Skiers could either rent a car and drive to the resort where there is free parking or they could take the various ski shuttles departing from Santiago. One of the largest is Ski Total which I used. They have several rates available with some that includes ski lift tickets and equipment rentals. A return trip costs CLP 27,000 (~$44) with a van picking guests up from the hotel. For skiers who live near the Las Condes area, it is best to just head there yourself and save CLP 10,000. The ski shuttle works in such a way that all guests picked up from the hotel will be transferred to their office along Avenida Apoquindo before they pay and board another shuttle to the ski resorts. So guests doing the hotel pick up need to get ready much earlier and if you’re staying in the Las Condes area, one can just head down anytime before 8:30am especially if you have your own ski gear.
The ride with Ski Total takes about 2 hours and passes some winding mountain passes close as the van ascends up to the resort.
CHAIRLIFTS & GONDOLAS
Skiers visiting for the day usually start by either taking the gondola to the Bajo Zero restaurant, while skiers who stay overnight at the resort starts higher up in the mountain closer to the top of the Vaiven 2-person chairlift.

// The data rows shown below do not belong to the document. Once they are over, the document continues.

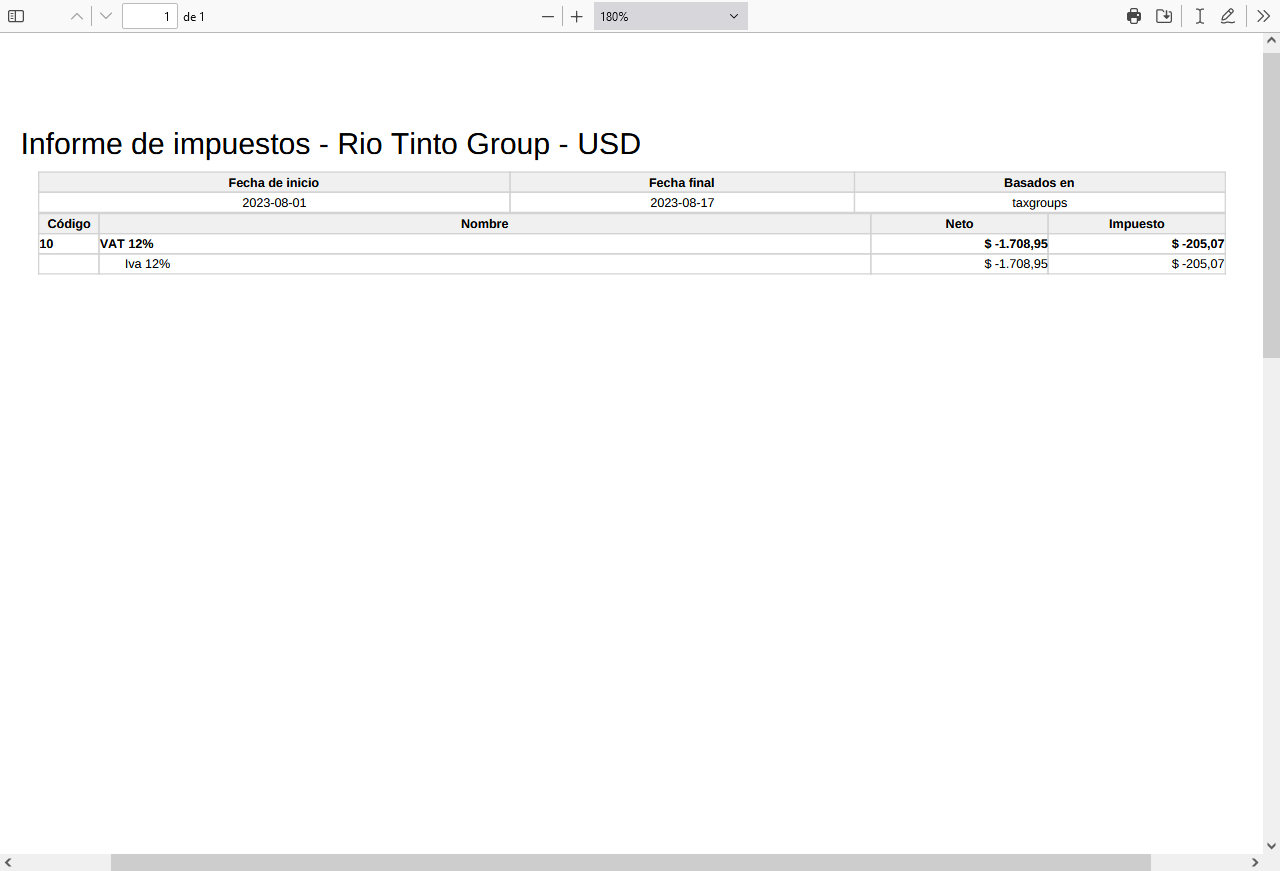Viewport: 1280px width, 871px height.
Task: Click the Iva 12% sub-row
Action: point(632,264)
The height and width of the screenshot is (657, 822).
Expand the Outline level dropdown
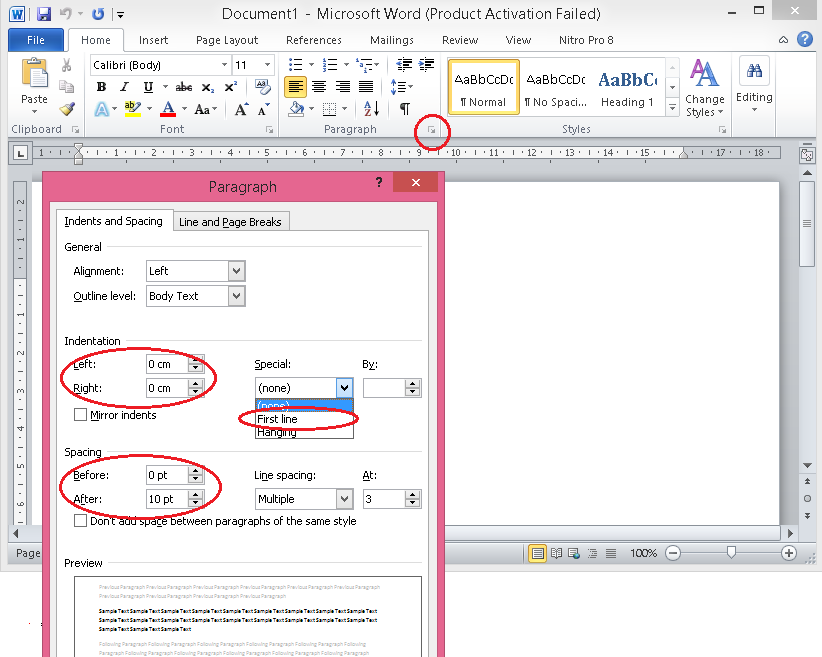coord(236,296)
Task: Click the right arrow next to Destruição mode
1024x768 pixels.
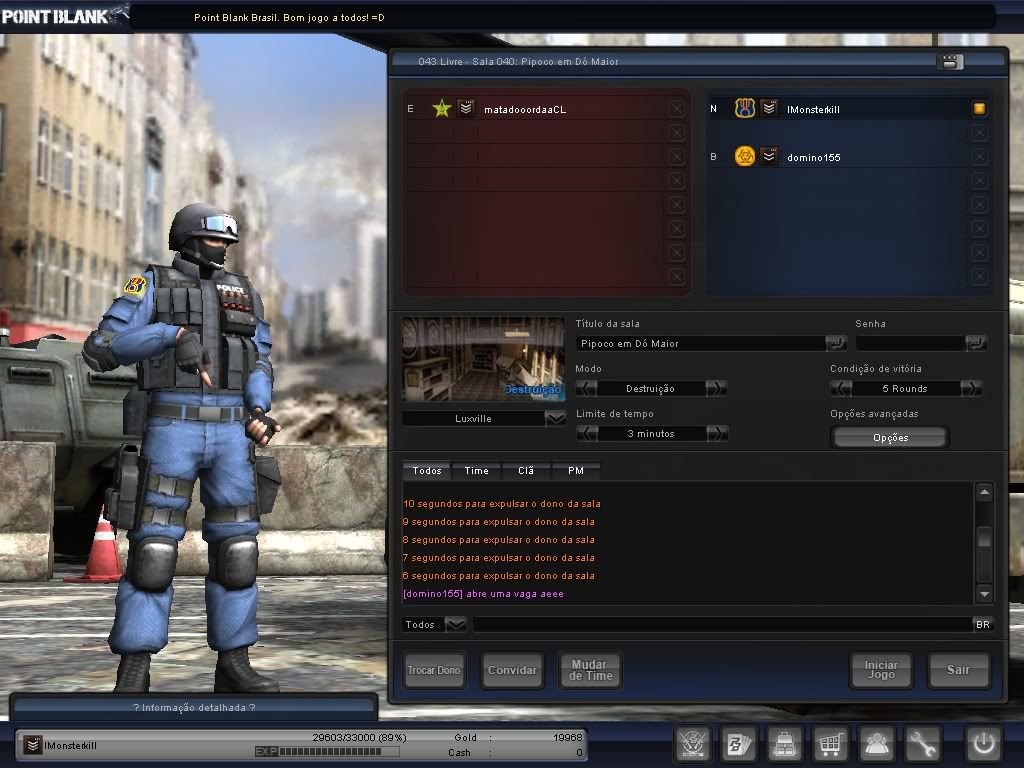Action: pos(716,388)
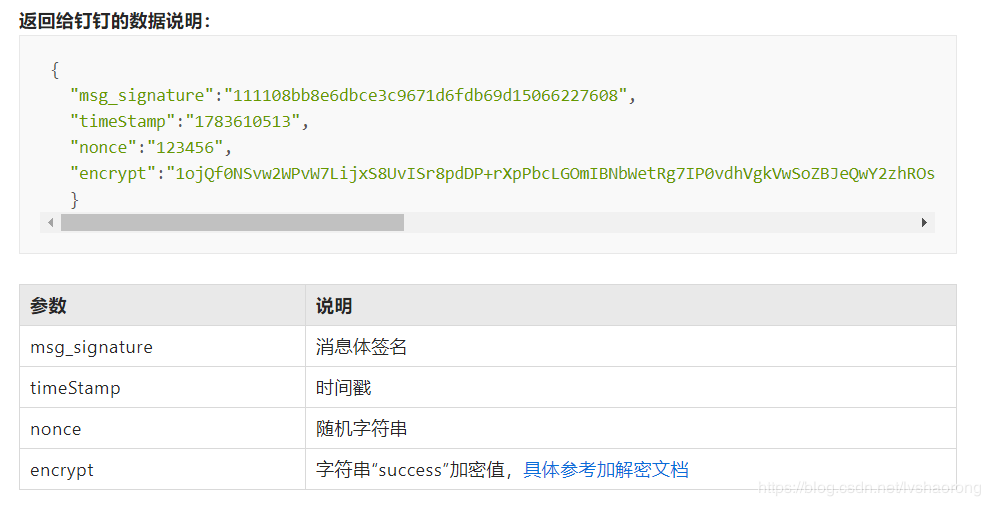This screenshot has height=506, width=991.
Task: Open the 具体参考加解密文档 link
Action: (605, 470)
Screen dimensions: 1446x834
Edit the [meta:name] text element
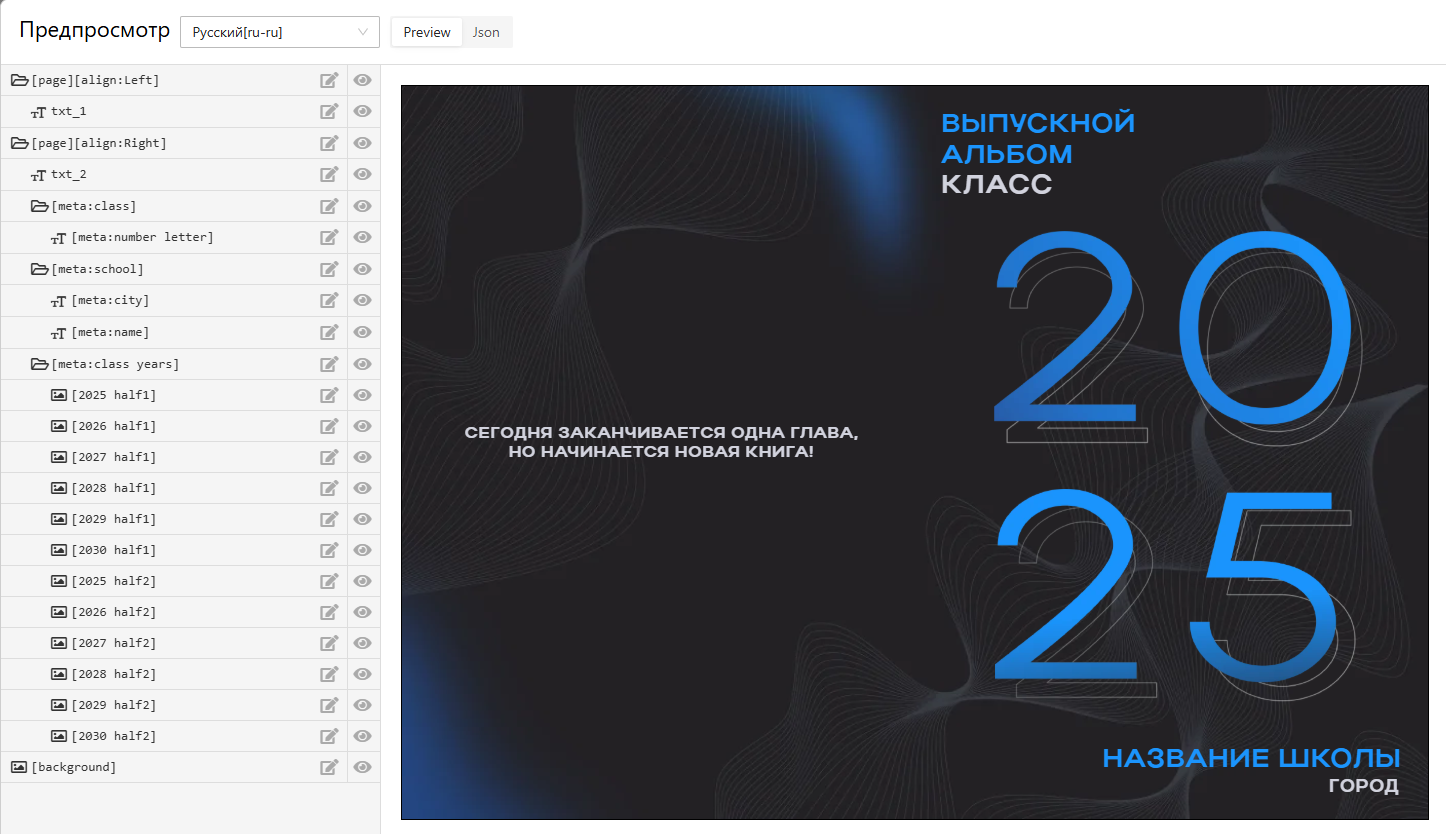click(x=329, y=332)
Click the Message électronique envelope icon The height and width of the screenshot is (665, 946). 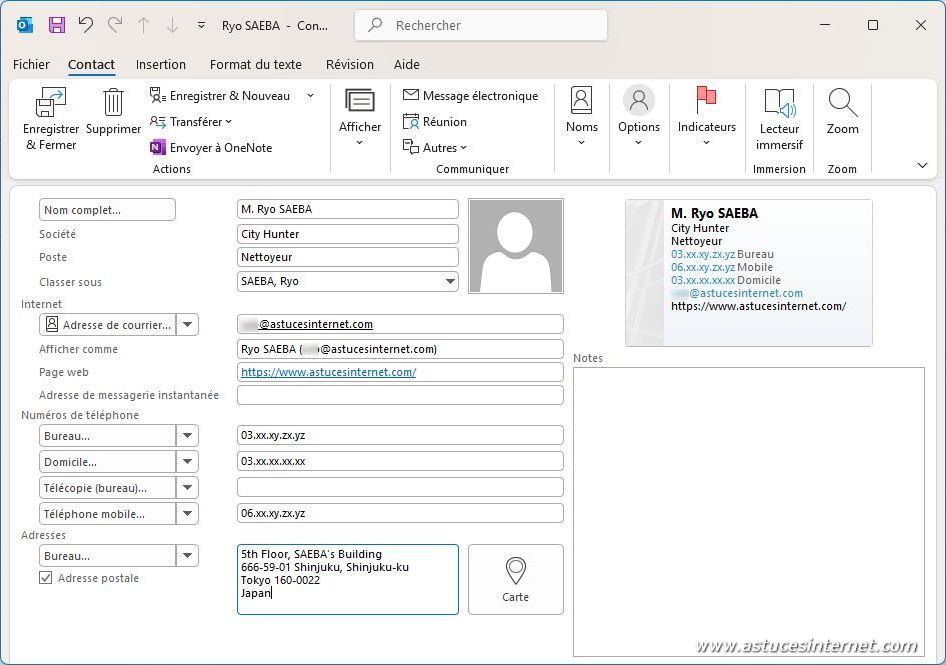411,96
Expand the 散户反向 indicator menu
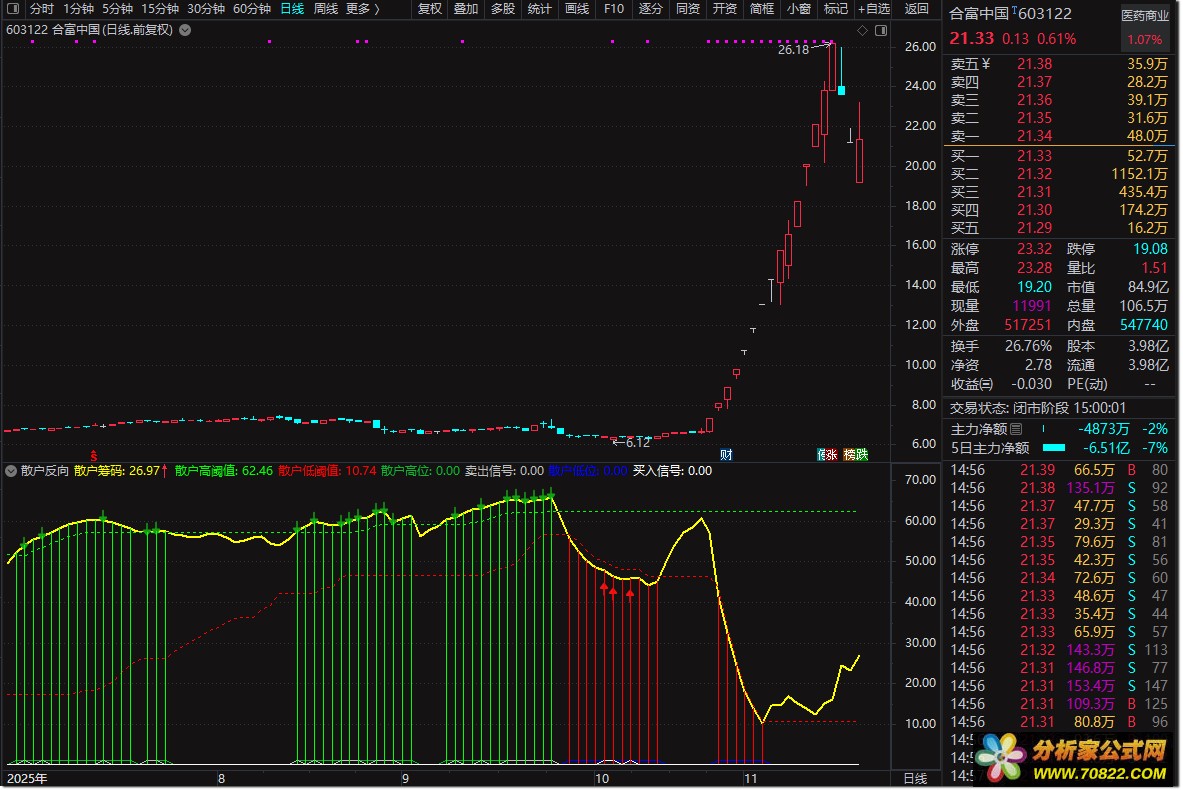 tap(11, 470)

The resort has a major high-speed quad chairlift called the Andes Express that whisks skiers up to the summit (Cima Andes) at 3,485 metres (11,434 ft). From the top there are red (advanced) and black (expert) runs and this is also the highest point accessible by chairlifts. It is also the point for skiers to ski towards the La Parva ski area or explore the Ballicas (western facing slope) side of the mountain. Intermediate skiers could then ski to the Embalse double chairlift that would carry them back to the south-facing portion of the slopes.
The other main chairlifts include the quadruple Mirador chairlift and the triple Prado chairlift, whose base is at the lowest point in the resort. Go any lower than that and it walk/hike back to the lifts.
Other than the chairlifts, skiers generally rely on the ‘Teleski’ or T-bars to get around. There are several of these catering to the beginner slopes while Valle Nevado is also home to one of the longest T-bar, which brings skiers to the highest point at Tres Puntas (3,670 metres/12,041 ft).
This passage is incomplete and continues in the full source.